“The medicinal use of peppermint and other mint plants probably dates back to the herbal pharmacopoeia of ancient Greece, where peppermint leaf traditionally was used internally as a digestive aid and for management of gallbladder disease; it also was used in inhaled form for upper respiratory symptoms and cough,” write Benjamin Kligler, MD, MPH, from the Albert Einstein College of Medicine of Yeshiva University in New York, and Sapna Chaudhary, DO, from the Beth Israel Continuum Center for Health and Healing in New York. “Peppermint oil, which is extracted from the stem, leaves, and flowers of the plant, has become popular as a treatment for a variety of conditions, including irritable bowel syndrome (IBS), headache, and non-ulcer dyspepsia.”
- Peppermint oil appears to be mildly effective in reducing symptoms of IBS, particularly flatulence, abdominal pain, and distension, in adults. However, there has been significant heterogeneity among research into this subject.

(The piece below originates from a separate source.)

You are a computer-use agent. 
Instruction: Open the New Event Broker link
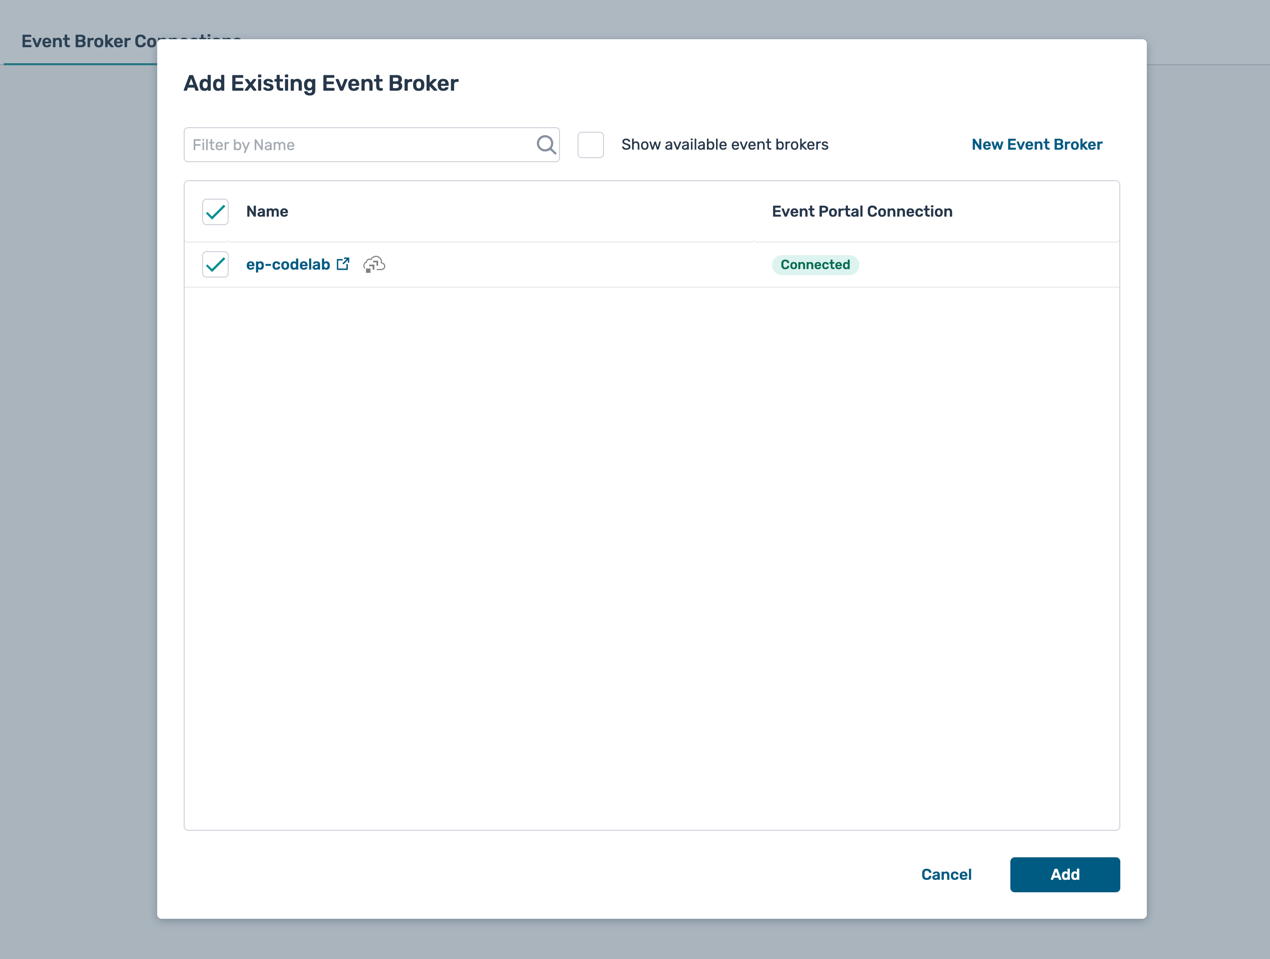[1036, 145]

- A study of children between the ages of 8 and 17 years who had IBS found that peppermint oil was more effective than placebo in reducing the severity of abdominal pain.

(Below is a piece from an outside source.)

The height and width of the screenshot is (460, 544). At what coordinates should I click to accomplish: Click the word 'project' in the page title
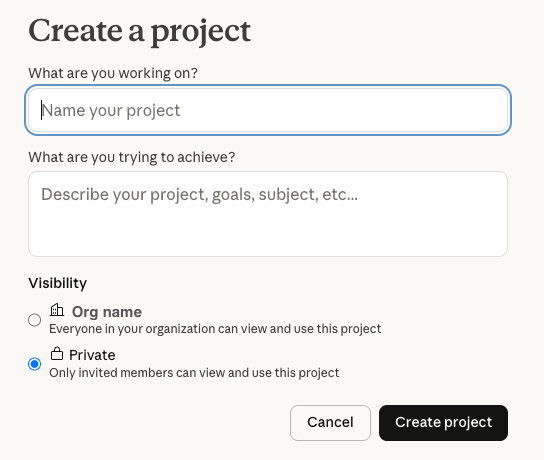201,33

- 2 trials have demonstrated that treatment with peppermint oil reduced the risk for gastrointestinal spasm during barium enema, with peppermint associated with up to a 3-fold increase vs placebo in the rate of having a procedure free of spasm.
- The combination of 90 mg of peppermint oil plus 50 mg of caraway oil has been demonstrated to reduce symptoms of nonulcer dyspepsia, including fullness, bloating, and spasm. This combination should be used cautiously for patients with dyspepsia, as peppermint oil may promote gastroesophageal reflux.
- 2 studies have delineated the efficacy of topical peppermint oil in tension headache. In 1 study, a combination of peppermint and ethanol was superior to placebo in terms of analgesia. Another trial demonstrated that topical peppermint oil was similar to acetaminophen in terms of treatment efficacy.
- The therapeutic dosage in most trials of peppermint oil and IBS was 0.2 to 0.4 mL taken 3 times daily in enteric-coated capsules. The 1 trial examining its use for childhood IBS used a dosage of 0.1 mL of peppermint oil 3 times daily for children weighing less than 45 kg.
- Peppermint oil can be toxic in overdose, leading to interstitial nephritis and acute renal failure. Because it may promote gallstone formation, it should not be used in patients with cholelithiasis or cholecystitis. Peppermint oil also may trigger menstruation and should not be used during pregnancy.
- The most common adverse events associated with peppermint oil include allergic reactions, heartburn, perianal burning, blurred vision, nausea, and vomiting. Peppermint oil may inhibit the cytochrome P450 1A2 system.
Because peppermint oil may inhibit the cytochrome P450 1A2 system, it may interact with drugs metabolized via this system.
Peppermint oil is contraindicated in patients with hiatal hernia, severe gastroesophageal reflux, and gallbladder disorders and should be used with caution in pregnant and lactating women.